For my PhD thesis, I investigated the use of English linguistic resources on German public service and private adult contemporary radio and the societal and cultural factors shaping this use by journalists. I undertook a quantitative and qualitative linguistic analysis of a self-compiled corpus of radio morning shows (60h) and a qualitative analysis of semi-structured interviews with 19 journalists. In my interdisciplinary methodological approach, I combined theories of mobility and hybridity in critical sociolinguistics and cultural studies with media studies models describing the influences that shape media content.
In a recent publication, I have investigated radio journalists' translingual and transmodal practices on German adult contemporary radio and how journalists try to stimulate their listener's visual imagination to achieve communicative success in a non-visual medium.

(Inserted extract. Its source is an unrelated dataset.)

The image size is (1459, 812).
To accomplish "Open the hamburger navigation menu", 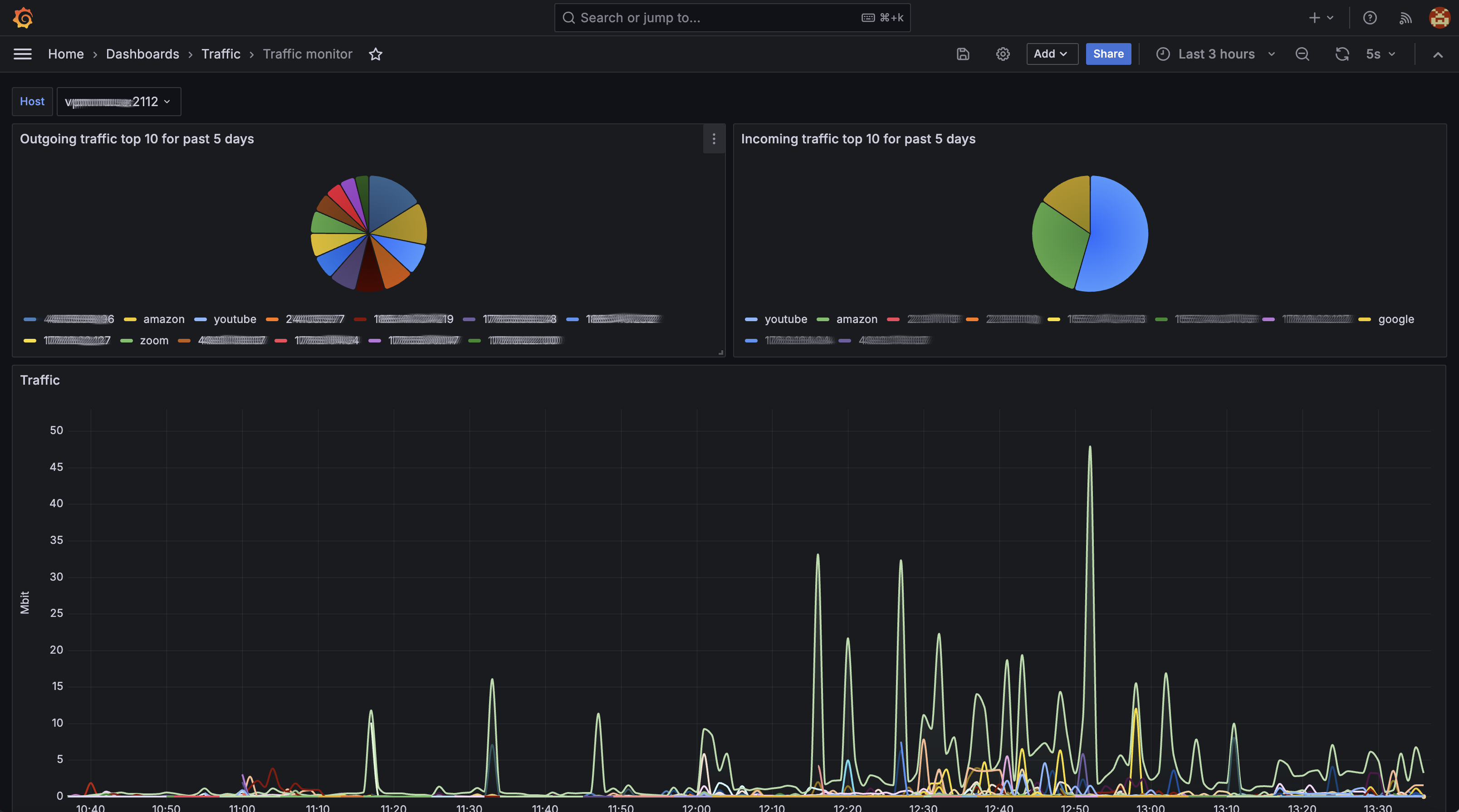I will (x=23, y=54).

I am currently working on my postdoctoral project 'Community, Identity and Diversity in German Youth Radio' funded by the European Union. In my ethnographic study at a German youth radio station, I am especially interested in examining the translingual and transmodal practices underlying the construction of a collective urban youth identity in professionally produced media messages and what a meaningful engagement with young people on topics of diversity and social cohesion means for journalists working at youth radio stations. In this context, my project sheds light on possible issues that can lead to an unbalanced and negative portrayal of ethnic and linguistic diversity on youth radio to foster a more meaningful engagement of journalists with diversity. An additional multimodal critical discourse analysis of the station's produced media messages allows me to get further insight into journalists' routine practices and to develop approaches for diversity-oriented communication. In this way, my project responds to timely social concerns around difference and voice in a mobile world fraught with deepening division.
I am experienced in teaching modules in sociolinguistics, contact linguistics, general linguistics, media studies and cultural studies as well as in translation studies and German language modules.
I am currently working as a Marie Sklodowska-Curie Fellow at the School of Modern Languages and Applied Linguistics. I hold a PhD in English and an MA in Journalism from the University of Galway (previously National University of Ireland Galway), and I am also a Fellow of the Higher Education Academy.